The Northern Ghana AI Lab, a flagship initiative of HOPin Academy, has inaugurated its inaugural four-member independent Advisory Council, mandated to steer the lab’s strategic priorities, structure high-level public-private partnerships, and ensure the region is integrated into the socioeconomic benefits of the broader African AI transformation.
The composition of the council represents a deliberate mix of global deep-tech infrastructure, corporate digital scaling, local academia, and state policy:
- Alexander Tsado (CEO of Udu Technologies and Founder of the Alliance for Africa’s Intelligence), who previously led go-to-market strategies for Nvidia’s cloud AI computing business and currently works with African governments to establish local compute clusters.
- Winnie Dzidonu (Senior Manager, Digital Platforms at MTN Ghana), bringing 16 years of multinational experience in scaling digital solutions and data-driven market strategies.
- Dr. Ibrahim Osman Adam (Dean of the School of Business at the University for Development Studies, Tamale), a Chartered Accountant and Information Systems scholar specializing in digital transformation and e-governance.
- Dr. Sharif M. Khalid (Economic Advisor at the Office of the Vice President, Ghana), a seasoned academic with nearly two decades of experience spanning corporate governance, international tax policy, and sustainable development.
Venture Capital & Private Equity
Lightrock closes $500M Accelerate7 fund targeting energy access.
Global investment platform Lightrock has achieved a final close of $500 million for its new Accelerate7 fund. Backed heavily by global energy majors including Shell, TotalEnergies, and Equinor, the growth-stage fund is strictly mandated to back businesses advancing UN Sustainable Development Goal 7 (Clean and Affordable Energy). The fund will deploy growth-stage capital across Sub-Saharan Africa, South Asia, and Southeast Asia, injecting much-needed institutional fuel into clean tech and commercial solar infrastructure.
Traction
Hubtel and Regulus Finance top the Financial Times’ 2026 Growth Rankings.

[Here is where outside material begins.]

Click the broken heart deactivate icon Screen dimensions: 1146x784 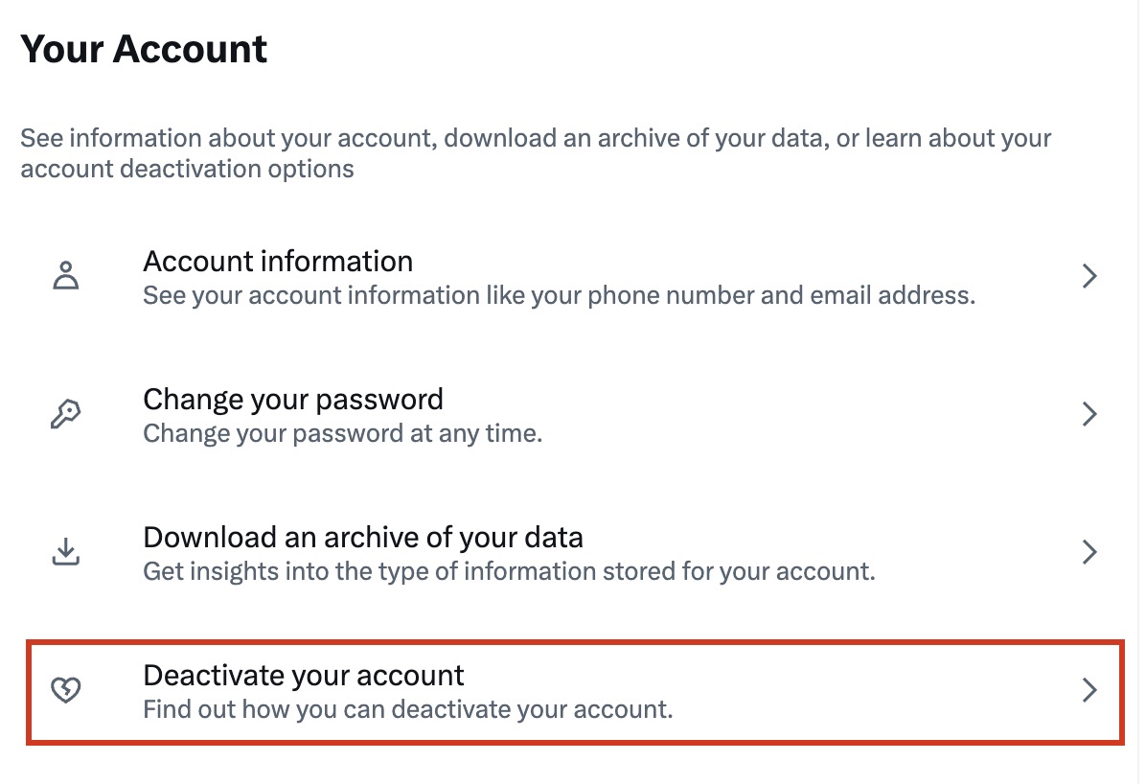65,690
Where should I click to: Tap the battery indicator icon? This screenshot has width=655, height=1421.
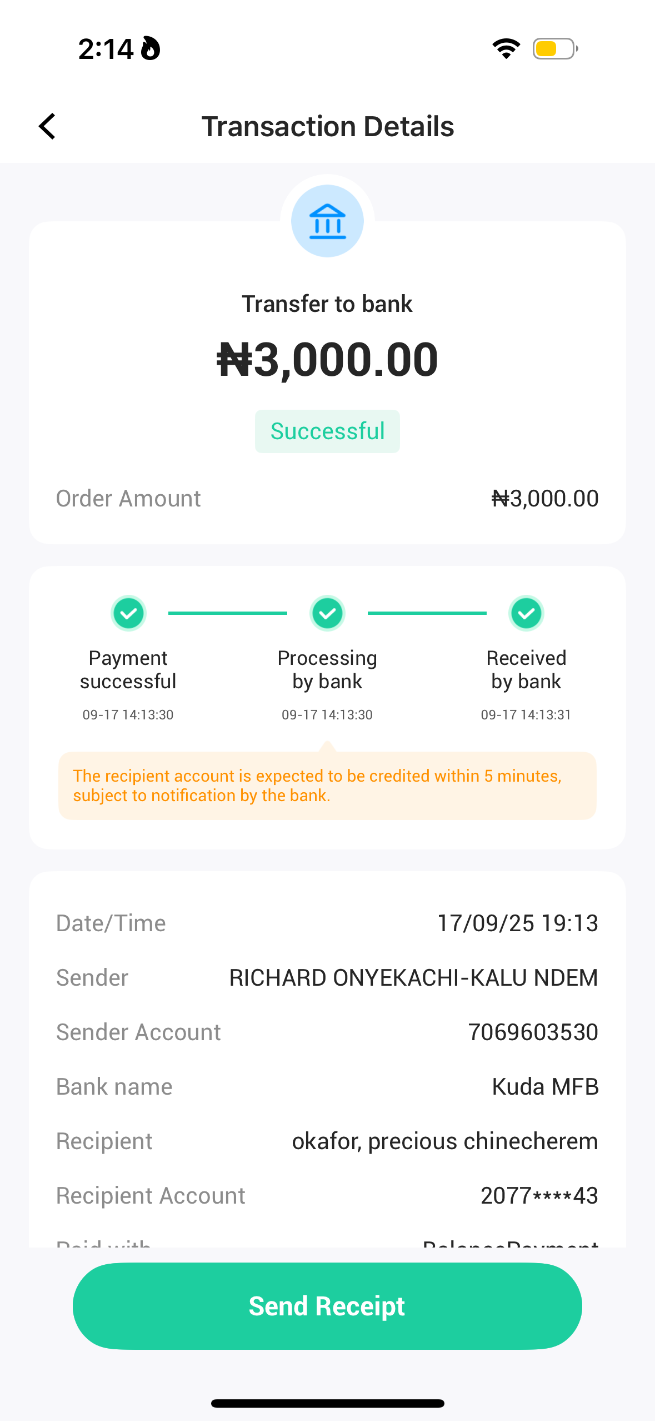tap(554, 49)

The Financial Times released its Africa’s Fastest-Growing Companies 2026 list, and 2 Ghanaian fintechs secured top spots. Fintech operator Regulus Investment and Financial Services led the Ghanaian pack at #3 on the continent, posting an astronomical 2,316% revenue growth over three years. Revenue grew from $230,000 to $2.34 million.
Crucially, Hubtel ranked 48th, cementing its position as the most operationally mature company on the list. Hubtel nearly quadrupled its revenue from $17.91 million in 2021 to $63.68 million in 2024, maintaining a spectacular 52.63% CAGR.